Il doit approcher 2 h. Le voilà enfin, dans toute sa grâce de joueur de basket qui vient de gagner le championnat.

«Marie-Pier... Marie-Pier... Mon amour...»

Le président américain a beau parler, elle dort dur comme un sénateur canadien.

Que faire? La laisser dormir ou me mettre à chanter God Bless America à tue-tête? Je monte le volume de la télé. Elle va sûrement préférer se faire réveiller par la chaude voix de Barack. Ça ne fonctionne pas. Le démocrate a la voix trop feutrée, trop satinée. Ce n'est pas une alarme, c'est une caresse. Tant pis pour Marie. De toute façon, probablement qu'elle rêve à lui. Mieux vaut ne pas l'interrompre.

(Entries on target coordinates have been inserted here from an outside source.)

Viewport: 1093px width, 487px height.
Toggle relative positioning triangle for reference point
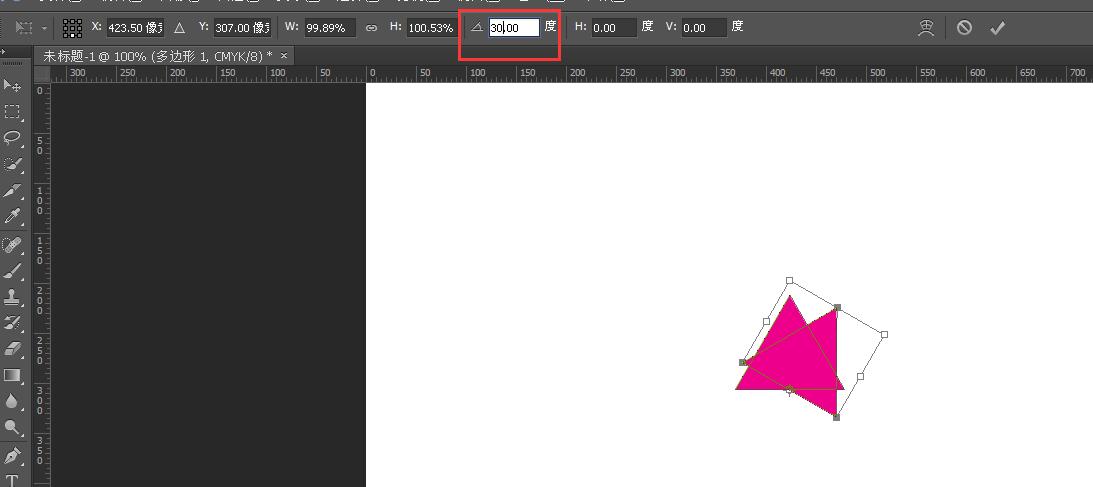pos(180,27)
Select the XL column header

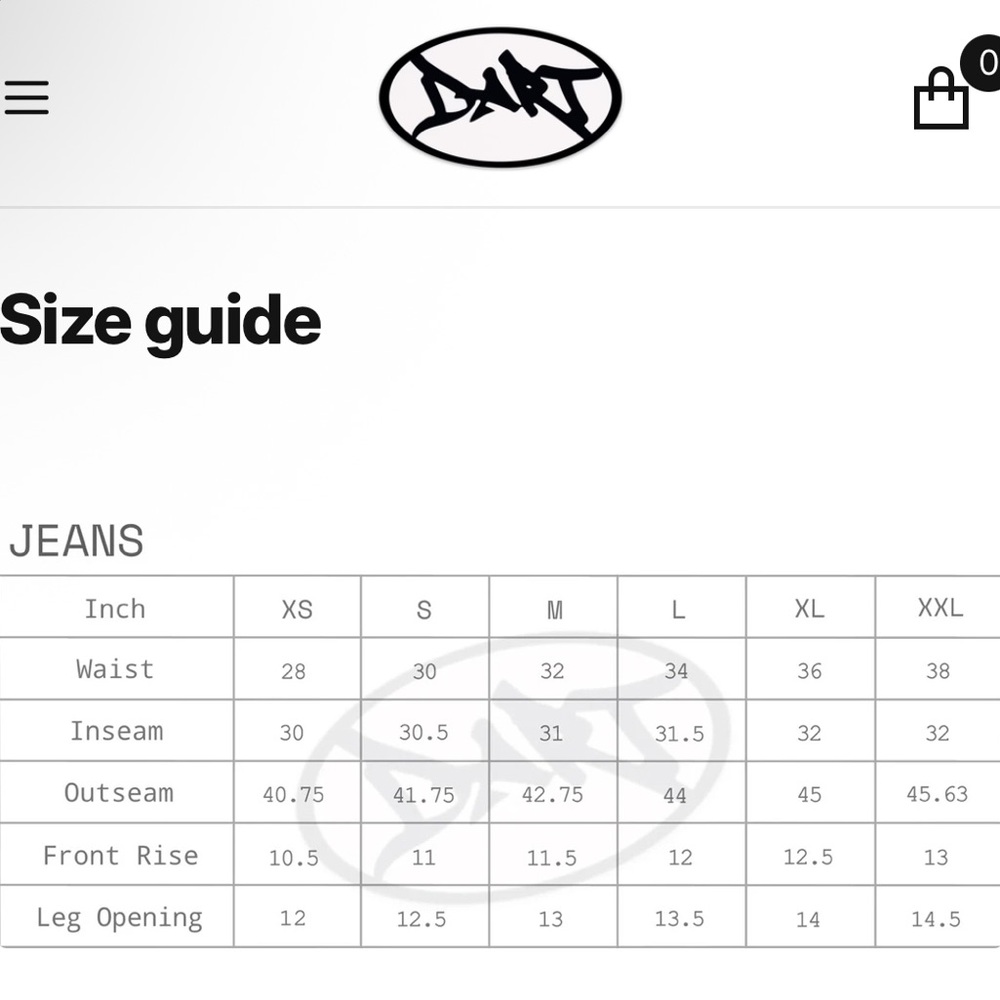[x=809, y=609]
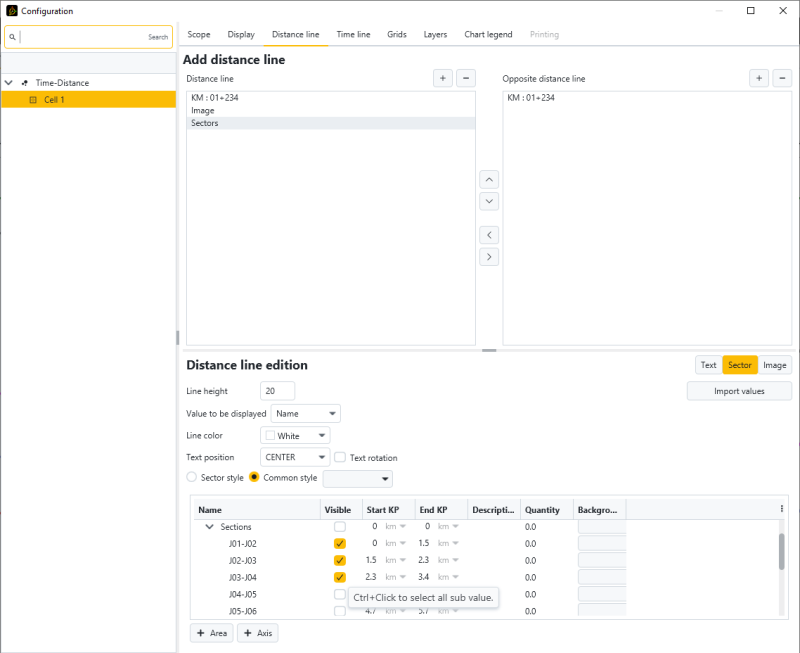Click the Area button
The height and width of the screenshot is (653, 800).
(x=211, y=633)
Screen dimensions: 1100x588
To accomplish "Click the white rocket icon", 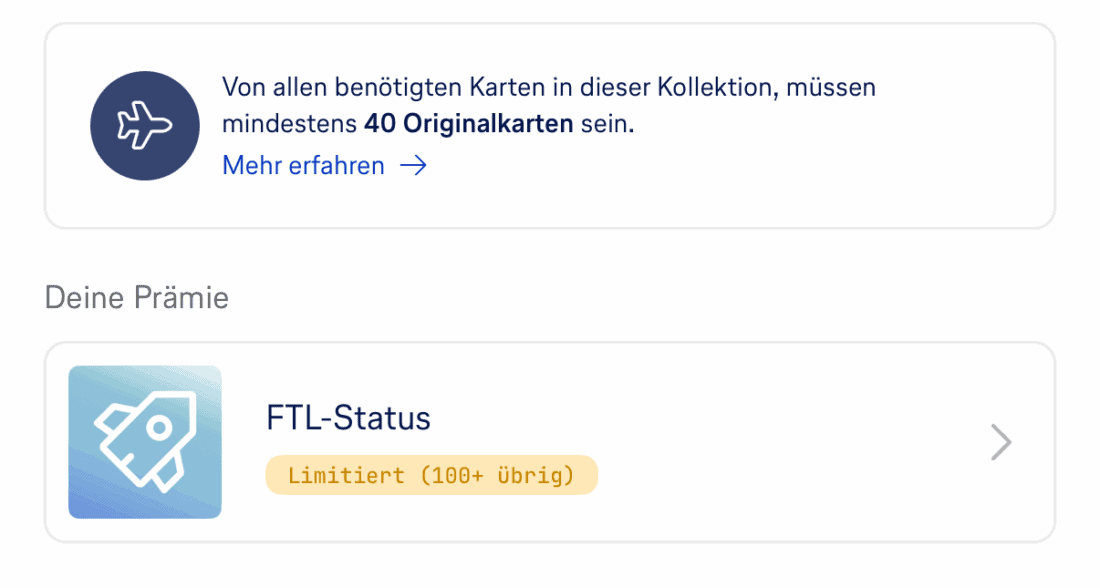I will pyautogui.click(x=144, y=439).
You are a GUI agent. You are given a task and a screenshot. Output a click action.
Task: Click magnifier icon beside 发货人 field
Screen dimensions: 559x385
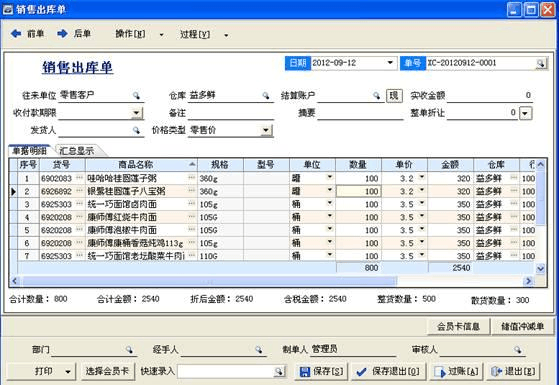point(136,130)
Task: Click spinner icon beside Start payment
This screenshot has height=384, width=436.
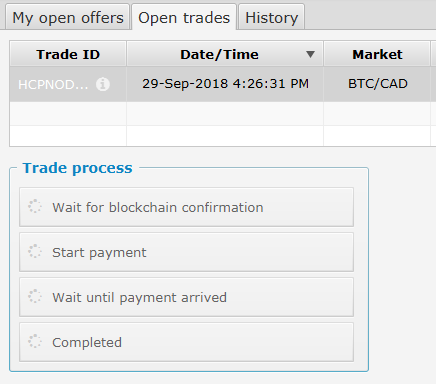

Plus Obama parle, plus je regrette de laisser dormir ma blonde. La victoire l'a régénéré. Il parle comme il n'avait pas parlé depuis quatre ans. J'ai beau être bien au chaud dans ma douillette, j'ai des frissons comme Céline Galipeau sur le toit de l'ambassade du Canada à Washington.

«Amérique, je crois que nous pouvons construire sur les progrès que nous avons déjà réalisés et continuer à nous battre pour créer de nouveaux emplois, de nouvelles opportunités et une nouvelle sécurité pour la classe moyenne. Je crois que nous sommes capables de tenir la promesse de nos fondateurs, cette idée que, si vous avez la volonté de travailler dur, peu importe qui vous êtes ou d'où vous venez ou votre apparence ou qui vous aimez, peu importe que vous soyez noir ou blanc, hispanique, asiatique ou amérindien, jeune ou vieux, riche ou pauvre, en bonne santé ou handicapé, gai ou hétérosexuel, vous pouvez réussir ici en Amérique si vous avez la volonté d'essayer. Je crois que nous pouvons saisir cet avenir ensemble, car nous ne sommes pas aussi divisés que le laisse croire notre vie politique. Nous ne sommes pas aussi désillusionnés que le pensent les experts. Nous sommes plus grands que la somme de nos ambitions individuelles, et nous sommes encore davantage qu'un assortiment d'États rouges et d'États bleus. Nous sommes et serons toujours les États-Unis d'Amérique.»

Wow! Gérald Tremblay n'a jamais parlé comme ça. Ni Jean, ni Pauline, ni Stephen. Je ne suis pas Américain, pourtant j'avais l'impression de l'être. J'avais l'impression qu'il me parlait à moi. Juste à moi. C'est ça, un leader. Pas quelqu'un qui nous prend par la main - quelqu'un qui nous donne le goût de nous prendre en main. Un président, tout seul, ne changera rien. Mais 320 millions de citoyens peuvent tout changer.

Je m'endors rassuré. Mon voisin est un bon voisin.

Le soleil se lève, puis ma blonde: «Il était comment, le discours d'Obama?

- Euh... Vraiment génial. Inspirant.

- Pourquoi tu ne m'as pas réveillée?

- Parce que tu dormais.

- Justement!»

Heureusement, pour sauver ma peau, il y a YouTube. Ma blonde se précipite sur son ordi. Elle pleure. Encore quatre ans à aimer Obama comme Brad Pitt dans Légendes d'automne.